__Text__.
+--

Cushman & Wakefield’s 2022 Signal Report shows that recovery in all regions and sectors of the global real estate market will hit a new record in 2022. In this global report, our Global Head of Capital Markets Insights and Head of Investment Strategy for EMEA Capital Markets provide a quarter-by-quarter guide to investments in Commercial Real Estate (CRE) in 2022.
- Activity in the global real estate market hit a new record in 2021 with a stunning Q4 that drove an annual increase of 55%. Demand will be just as strong this year and while rising rates, geopolitical tensions and finding the right opportunities will remain an issue, activity in the first half of the year could yet exceed 2021 and a 3% uplift is forecast for the year overall.
- Uncertainty will add to the weight of money targeting liquid, core safe-haven markets but could also somewhat delay the rise in interest rates so widely expected and feared in the market. What is more, this comes against a still favorable backdrop for real estate in terms of the dynamics of investor demand and the structural shifts driving the need for more or different space.
- The occupier market’s recovery will be slowed by uncertainty and the persistence of COVID-19, but in no way stopped. Indeed, while capital markets are leading the recovery, occupiers will be driving performance as economic activity, jobs growth and a focus on talent and innovation drive the imperative to get real estate right, resulting in renewed demand, rent inflation and further disparity between good and average assets.
- What constitutes the “right asset” is evolving due to structural changes within technology and talent, as well as a brighter spotlight on ESG considerations. Many older assets are still relevant however and much of what worked pre-pandemic will still work as market health returns.

+--

__Input data__.
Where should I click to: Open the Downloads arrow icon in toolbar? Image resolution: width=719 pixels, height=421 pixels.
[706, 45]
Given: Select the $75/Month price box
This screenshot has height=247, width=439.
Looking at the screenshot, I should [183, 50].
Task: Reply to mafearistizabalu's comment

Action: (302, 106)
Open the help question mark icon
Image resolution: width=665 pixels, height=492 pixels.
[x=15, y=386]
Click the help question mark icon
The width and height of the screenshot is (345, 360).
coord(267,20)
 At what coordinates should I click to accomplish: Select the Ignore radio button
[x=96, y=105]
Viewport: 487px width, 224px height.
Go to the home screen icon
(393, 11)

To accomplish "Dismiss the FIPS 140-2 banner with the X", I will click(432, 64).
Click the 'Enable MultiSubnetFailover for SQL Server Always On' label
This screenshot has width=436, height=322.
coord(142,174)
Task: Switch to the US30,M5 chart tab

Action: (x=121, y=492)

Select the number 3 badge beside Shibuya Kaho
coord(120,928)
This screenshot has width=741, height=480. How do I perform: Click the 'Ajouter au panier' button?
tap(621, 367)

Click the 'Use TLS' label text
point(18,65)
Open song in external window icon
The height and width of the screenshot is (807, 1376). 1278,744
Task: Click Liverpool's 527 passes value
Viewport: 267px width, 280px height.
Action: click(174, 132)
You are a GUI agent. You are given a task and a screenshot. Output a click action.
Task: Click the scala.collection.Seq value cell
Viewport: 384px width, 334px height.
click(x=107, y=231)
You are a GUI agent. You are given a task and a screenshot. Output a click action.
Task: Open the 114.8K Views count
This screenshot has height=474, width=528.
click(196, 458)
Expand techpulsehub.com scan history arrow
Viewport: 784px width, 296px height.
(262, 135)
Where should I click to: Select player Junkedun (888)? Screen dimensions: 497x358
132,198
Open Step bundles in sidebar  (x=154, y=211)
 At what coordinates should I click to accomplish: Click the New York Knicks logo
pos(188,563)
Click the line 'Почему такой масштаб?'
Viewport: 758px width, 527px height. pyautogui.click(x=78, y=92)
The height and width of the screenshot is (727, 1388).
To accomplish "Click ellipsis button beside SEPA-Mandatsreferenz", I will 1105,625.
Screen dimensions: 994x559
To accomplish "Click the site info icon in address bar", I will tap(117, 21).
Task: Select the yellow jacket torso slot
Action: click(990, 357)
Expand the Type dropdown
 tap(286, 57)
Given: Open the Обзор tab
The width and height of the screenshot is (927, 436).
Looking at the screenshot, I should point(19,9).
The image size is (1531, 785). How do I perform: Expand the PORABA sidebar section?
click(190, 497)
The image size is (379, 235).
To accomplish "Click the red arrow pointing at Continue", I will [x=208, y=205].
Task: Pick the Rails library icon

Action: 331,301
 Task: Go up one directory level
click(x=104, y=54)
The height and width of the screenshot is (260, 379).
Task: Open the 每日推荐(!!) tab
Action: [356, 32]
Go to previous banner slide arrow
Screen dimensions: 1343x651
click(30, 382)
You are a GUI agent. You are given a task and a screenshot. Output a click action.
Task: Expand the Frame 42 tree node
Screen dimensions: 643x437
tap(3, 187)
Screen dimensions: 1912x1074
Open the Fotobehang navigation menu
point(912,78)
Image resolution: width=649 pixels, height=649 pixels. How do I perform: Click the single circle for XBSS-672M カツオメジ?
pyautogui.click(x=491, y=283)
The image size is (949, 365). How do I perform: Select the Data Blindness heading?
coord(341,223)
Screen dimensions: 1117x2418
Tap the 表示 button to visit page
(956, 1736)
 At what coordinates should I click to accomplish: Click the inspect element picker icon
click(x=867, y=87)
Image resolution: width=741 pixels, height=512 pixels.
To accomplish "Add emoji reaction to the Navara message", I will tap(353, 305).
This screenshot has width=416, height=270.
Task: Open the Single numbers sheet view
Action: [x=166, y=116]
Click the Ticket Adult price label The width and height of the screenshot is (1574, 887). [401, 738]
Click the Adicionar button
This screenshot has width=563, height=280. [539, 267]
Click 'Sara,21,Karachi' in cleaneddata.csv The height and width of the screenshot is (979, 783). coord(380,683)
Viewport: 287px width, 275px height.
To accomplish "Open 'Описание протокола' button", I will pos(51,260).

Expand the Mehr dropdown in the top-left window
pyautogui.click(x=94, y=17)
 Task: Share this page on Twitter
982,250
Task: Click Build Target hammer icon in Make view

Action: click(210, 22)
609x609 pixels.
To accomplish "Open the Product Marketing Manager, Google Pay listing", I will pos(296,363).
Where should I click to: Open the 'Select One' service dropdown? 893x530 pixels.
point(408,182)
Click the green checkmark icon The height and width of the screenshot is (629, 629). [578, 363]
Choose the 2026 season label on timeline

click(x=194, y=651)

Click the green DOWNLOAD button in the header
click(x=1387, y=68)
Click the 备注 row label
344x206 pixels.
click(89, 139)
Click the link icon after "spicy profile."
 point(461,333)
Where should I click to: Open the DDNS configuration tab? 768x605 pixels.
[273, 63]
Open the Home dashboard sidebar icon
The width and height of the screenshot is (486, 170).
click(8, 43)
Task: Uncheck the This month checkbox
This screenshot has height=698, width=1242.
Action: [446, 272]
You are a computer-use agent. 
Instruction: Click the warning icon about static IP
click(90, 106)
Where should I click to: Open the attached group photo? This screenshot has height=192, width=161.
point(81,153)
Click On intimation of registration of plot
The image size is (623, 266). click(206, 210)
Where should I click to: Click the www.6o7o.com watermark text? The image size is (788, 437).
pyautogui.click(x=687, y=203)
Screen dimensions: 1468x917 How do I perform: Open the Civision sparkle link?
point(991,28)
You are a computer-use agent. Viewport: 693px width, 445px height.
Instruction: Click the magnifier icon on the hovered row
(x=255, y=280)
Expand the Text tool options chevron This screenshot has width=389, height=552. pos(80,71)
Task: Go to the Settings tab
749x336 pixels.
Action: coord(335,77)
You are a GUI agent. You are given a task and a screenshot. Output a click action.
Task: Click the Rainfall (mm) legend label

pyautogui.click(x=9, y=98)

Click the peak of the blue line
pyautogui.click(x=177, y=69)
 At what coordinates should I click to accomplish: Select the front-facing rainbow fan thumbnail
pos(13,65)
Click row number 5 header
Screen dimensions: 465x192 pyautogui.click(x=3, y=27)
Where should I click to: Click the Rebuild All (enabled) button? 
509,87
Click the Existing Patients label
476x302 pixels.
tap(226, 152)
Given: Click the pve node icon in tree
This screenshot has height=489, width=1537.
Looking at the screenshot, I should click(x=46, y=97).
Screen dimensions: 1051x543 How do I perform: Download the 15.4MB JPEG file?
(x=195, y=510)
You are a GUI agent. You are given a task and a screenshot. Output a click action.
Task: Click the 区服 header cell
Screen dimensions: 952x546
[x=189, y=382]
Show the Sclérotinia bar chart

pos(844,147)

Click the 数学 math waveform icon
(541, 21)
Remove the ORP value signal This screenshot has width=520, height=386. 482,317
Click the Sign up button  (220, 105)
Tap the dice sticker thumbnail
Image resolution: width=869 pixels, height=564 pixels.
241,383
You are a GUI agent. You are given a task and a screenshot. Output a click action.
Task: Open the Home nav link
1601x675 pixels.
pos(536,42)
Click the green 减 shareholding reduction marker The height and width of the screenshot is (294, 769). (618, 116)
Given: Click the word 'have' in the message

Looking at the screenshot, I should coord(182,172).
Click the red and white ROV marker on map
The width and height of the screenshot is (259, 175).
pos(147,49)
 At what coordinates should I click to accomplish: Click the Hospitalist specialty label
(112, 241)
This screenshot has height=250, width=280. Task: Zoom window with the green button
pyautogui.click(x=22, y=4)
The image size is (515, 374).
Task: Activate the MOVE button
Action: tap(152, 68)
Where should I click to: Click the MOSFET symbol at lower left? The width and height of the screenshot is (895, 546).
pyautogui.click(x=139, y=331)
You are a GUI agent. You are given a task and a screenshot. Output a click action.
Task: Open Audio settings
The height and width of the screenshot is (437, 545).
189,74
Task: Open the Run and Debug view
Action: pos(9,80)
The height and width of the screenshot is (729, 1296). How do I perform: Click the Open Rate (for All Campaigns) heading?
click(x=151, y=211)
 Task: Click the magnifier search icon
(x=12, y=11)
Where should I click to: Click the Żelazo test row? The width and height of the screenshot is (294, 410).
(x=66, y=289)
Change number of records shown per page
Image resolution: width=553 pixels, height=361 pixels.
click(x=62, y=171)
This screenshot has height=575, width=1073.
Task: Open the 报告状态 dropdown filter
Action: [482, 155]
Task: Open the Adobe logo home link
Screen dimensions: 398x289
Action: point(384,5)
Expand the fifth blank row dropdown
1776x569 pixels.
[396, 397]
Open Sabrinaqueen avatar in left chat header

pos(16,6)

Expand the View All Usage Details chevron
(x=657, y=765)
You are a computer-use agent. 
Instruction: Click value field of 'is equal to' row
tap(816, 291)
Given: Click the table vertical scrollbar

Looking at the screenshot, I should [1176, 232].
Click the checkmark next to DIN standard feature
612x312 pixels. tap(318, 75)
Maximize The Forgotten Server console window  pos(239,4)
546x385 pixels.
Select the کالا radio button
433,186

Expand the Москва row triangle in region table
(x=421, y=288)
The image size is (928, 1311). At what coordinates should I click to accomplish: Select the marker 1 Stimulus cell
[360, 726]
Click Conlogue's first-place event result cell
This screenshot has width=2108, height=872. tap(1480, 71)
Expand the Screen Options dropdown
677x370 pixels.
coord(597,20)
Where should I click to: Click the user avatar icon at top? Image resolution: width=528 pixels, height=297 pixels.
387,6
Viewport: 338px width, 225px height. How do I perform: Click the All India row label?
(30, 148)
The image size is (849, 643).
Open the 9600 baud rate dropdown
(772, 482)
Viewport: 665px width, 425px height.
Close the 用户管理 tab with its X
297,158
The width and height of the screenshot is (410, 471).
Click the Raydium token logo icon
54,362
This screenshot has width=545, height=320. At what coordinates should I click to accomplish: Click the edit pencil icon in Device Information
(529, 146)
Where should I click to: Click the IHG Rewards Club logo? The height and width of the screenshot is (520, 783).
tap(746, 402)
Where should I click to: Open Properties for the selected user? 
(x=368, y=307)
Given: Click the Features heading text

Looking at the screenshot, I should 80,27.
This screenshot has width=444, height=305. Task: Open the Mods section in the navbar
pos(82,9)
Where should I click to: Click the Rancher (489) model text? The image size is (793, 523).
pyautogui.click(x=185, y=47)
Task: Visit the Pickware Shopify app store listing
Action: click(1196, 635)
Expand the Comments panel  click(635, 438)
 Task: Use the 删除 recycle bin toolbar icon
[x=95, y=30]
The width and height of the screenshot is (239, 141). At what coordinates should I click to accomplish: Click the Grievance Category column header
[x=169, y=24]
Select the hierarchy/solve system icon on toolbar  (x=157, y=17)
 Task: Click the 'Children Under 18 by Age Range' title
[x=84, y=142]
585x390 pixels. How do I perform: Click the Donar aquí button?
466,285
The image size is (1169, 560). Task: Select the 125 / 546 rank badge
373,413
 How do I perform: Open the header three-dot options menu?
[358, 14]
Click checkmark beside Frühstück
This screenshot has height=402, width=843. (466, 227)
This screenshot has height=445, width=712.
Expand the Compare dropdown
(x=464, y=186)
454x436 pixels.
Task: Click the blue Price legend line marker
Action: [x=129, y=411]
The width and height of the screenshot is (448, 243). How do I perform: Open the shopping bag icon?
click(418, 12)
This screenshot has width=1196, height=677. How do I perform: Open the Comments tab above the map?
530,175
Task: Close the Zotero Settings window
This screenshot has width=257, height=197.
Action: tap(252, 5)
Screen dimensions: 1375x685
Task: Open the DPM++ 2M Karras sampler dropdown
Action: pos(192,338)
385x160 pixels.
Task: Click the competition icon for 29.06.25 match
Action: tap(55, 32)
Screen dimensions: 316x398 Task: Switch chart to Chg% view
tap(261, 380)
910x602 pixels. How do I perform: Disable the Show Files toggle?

+--

__Task details__. How would the real estate market summary go on after its final point? Write the next part of it. The items are independent material with no connection to the real estate market summary.

__Answer area__.
- Inflation will continue to pressure global interest rates, though markets have already priced in significant monetary tightening. While the yield gap is closing, real estate will remain attractive thanks to its relative income and potential for the right assets to act as an inflation hedge.
- A return to the old normal is not apparent and the shift from the pandemic is slower than anticipated due to the Omicron variant and the fact that businesses are taking advantage of this time to rethink how they operate and use space.
- Sheds, beds, meds and niche assets will see a further increase in allocations – growing from a position of immaturity in some regions – while more traditional sectors offer a key route to access stock due to scale. However, investors must approach all sectors via a range of structures and capital routes to find opportunities and take advantage of all performance potential.
- As a result of new user patterns and a demand for greater sustainability, reworking existing stock and building more effectively will be a priority – and an opportunity – on a global basis, especially in core markets with less focus on ESG to date.
- The longer-term redesign of supply chains will refocus demand in all regions as well as capitalize on growth in low-cost emerging markets globally.